If you're a hugger already, you likely aren't aware of the intricacies and nuances that a hug requires. How long does the hug last? How hard do you squeeze? To pat on the back or not?When is it socially appropriate to hug? I set out into 2015 to find the answers to these questions.
I'm a teacher, an elementary teacher, so I had at my disposal an abundance of opportunities to really hone my hugging skills. I paid particular attention to the grade primary teachers as they, working with the younger kids (my kids are eleven years old, on average) seem to dispense of hugs on an almost hourly basis. As I observed, I noticed the duration of the hugs lasted for a varying amount of time. Patting on the back seemed optional and there was no rhyme nor reason to when the patting occurred.

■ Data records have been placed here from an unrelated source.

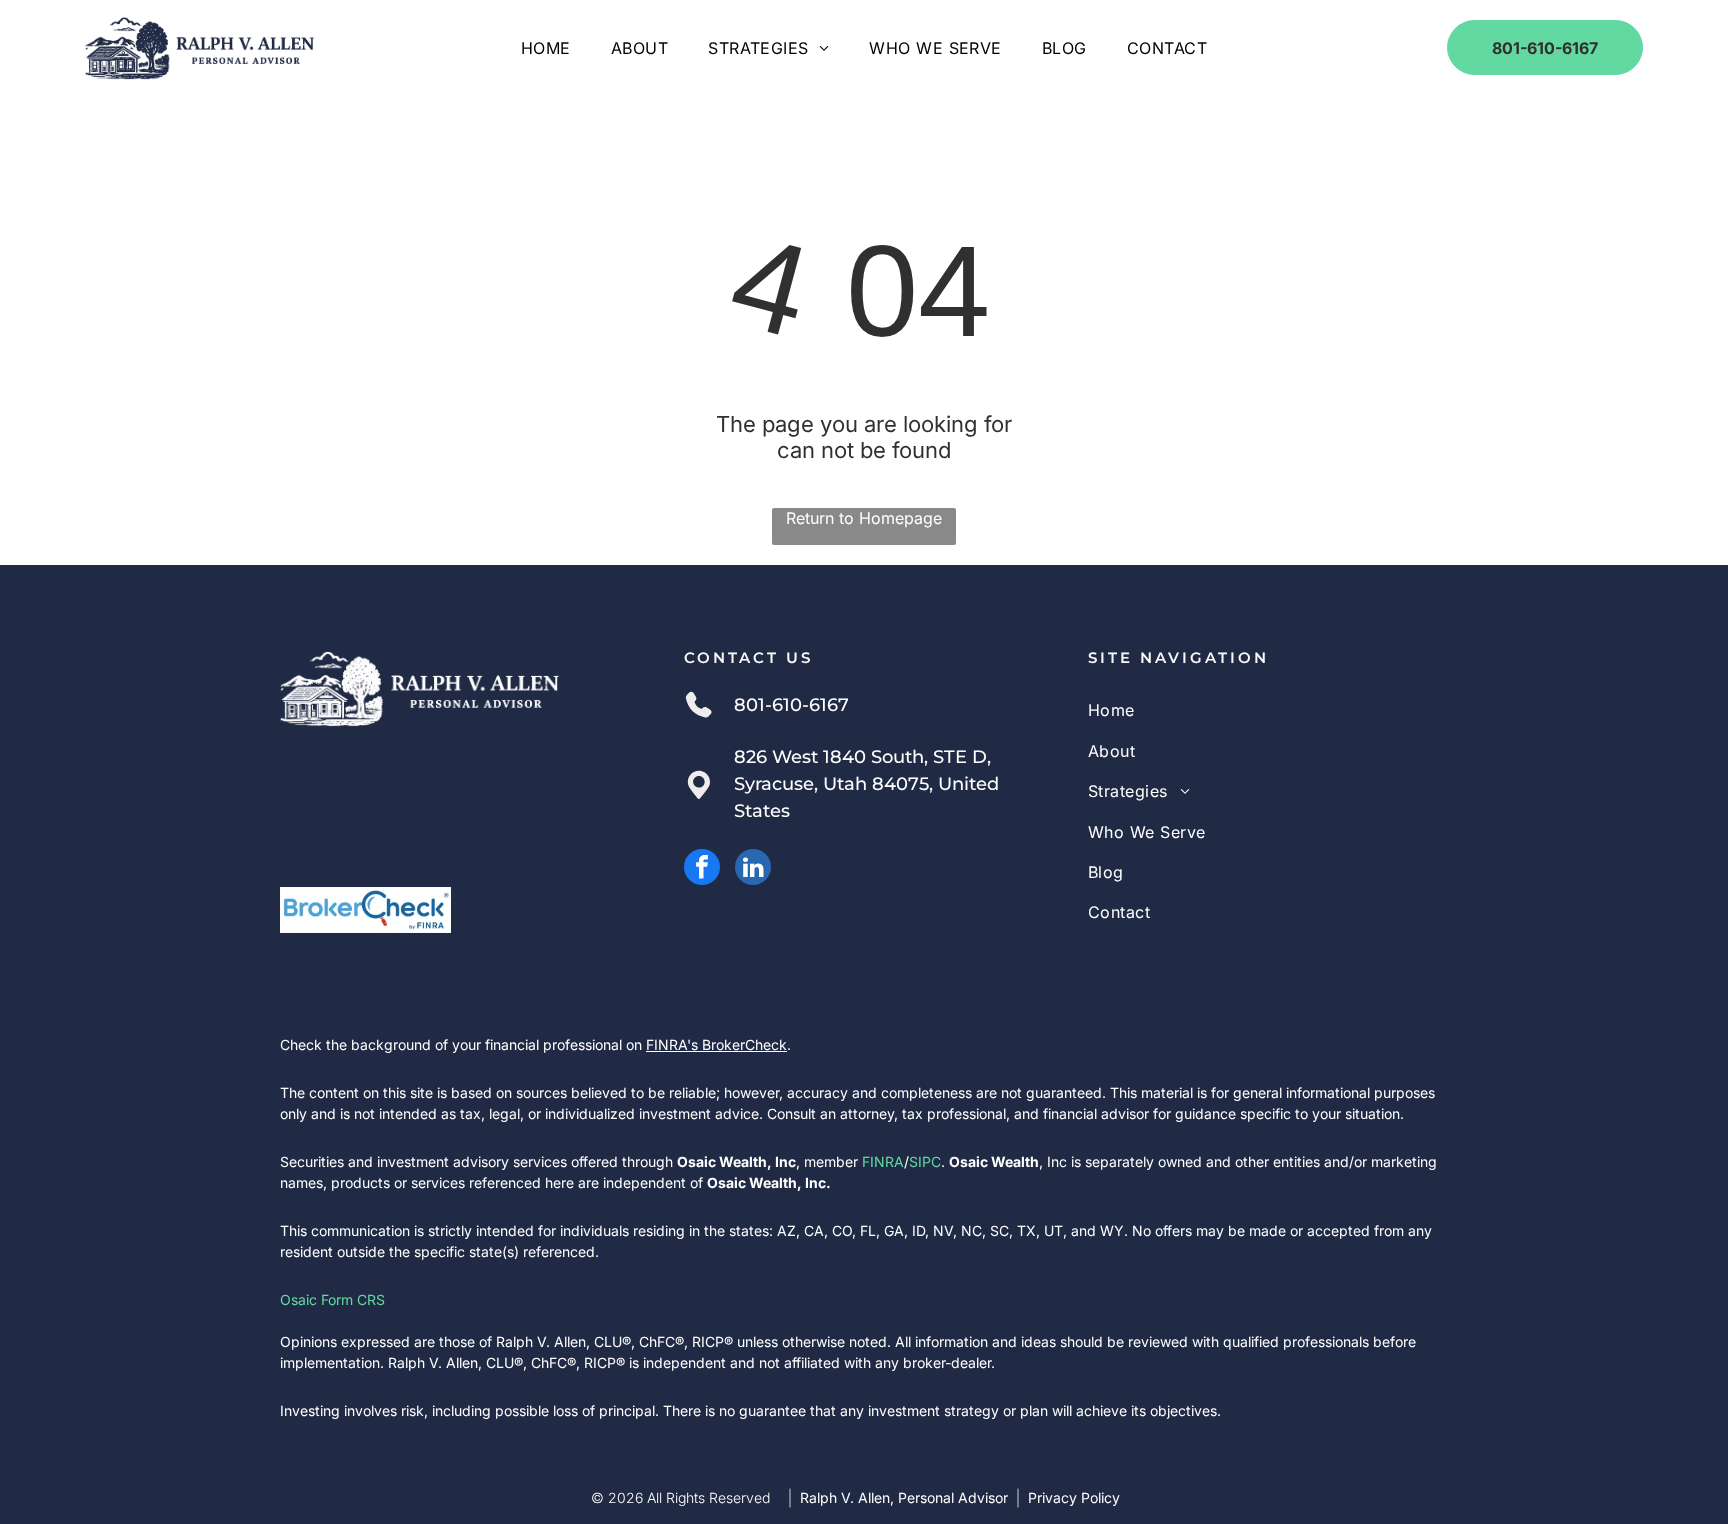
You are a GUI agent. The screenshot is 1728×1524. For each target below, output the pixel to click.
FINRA (883, 1161)
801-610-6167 (791, 705)
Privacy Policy (1074, 1497)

With no patterns to be found, learning to hug was proving to be hard.
I started to tell my coworkers that I was learning to hug. Some of them took me under their wing, pointing out "natural" opportunities to hug. Sometimes coworkers randomly hugged me. Again, this just made my analytical brain confused. Just when is it the right time to hug?
As the months of 2015 rolled along, I figured it best just to give it a go, to start hugging people. I knew, however, that I didn't have it all down pat, so I would tell the receiver of my hug "I'm learning to hug" as I went in for the encounter. I figured this statement would get me off the hook if I messed up in some way, like squeezing too tight or embracing too long.
Word started to spread about my hugging endeavors. My coworkers posted things like this on my Facebook page...
Seriously, these are actual screenshots from my Facebook feed!
On the final day of the school year, on June 30, 2015, after the students had dismissed and us teacher folk were packing up for the summer, it hit me: I really needed more practice. I got on the speaker system and broadcast through the whole building that I was at the main entrance, ready to give out hugs.
As a person learning to hug, this was a huge, monumental move! One by one, my coworkers came to hug me before we departed ways for the summer months. Some hugs were long, some short, some people patted me on the back, others kind of rocked me back and forth a bit. Really, every hug was just a little different.
Then I realized: The length of the hug, the squeezing strength, or any other aspect of a hug really doesn't matter.
It just matters to remember to hug, any way, shape, or form.
And now, when it comes to hugs, that's the only thing I work on: the remembering.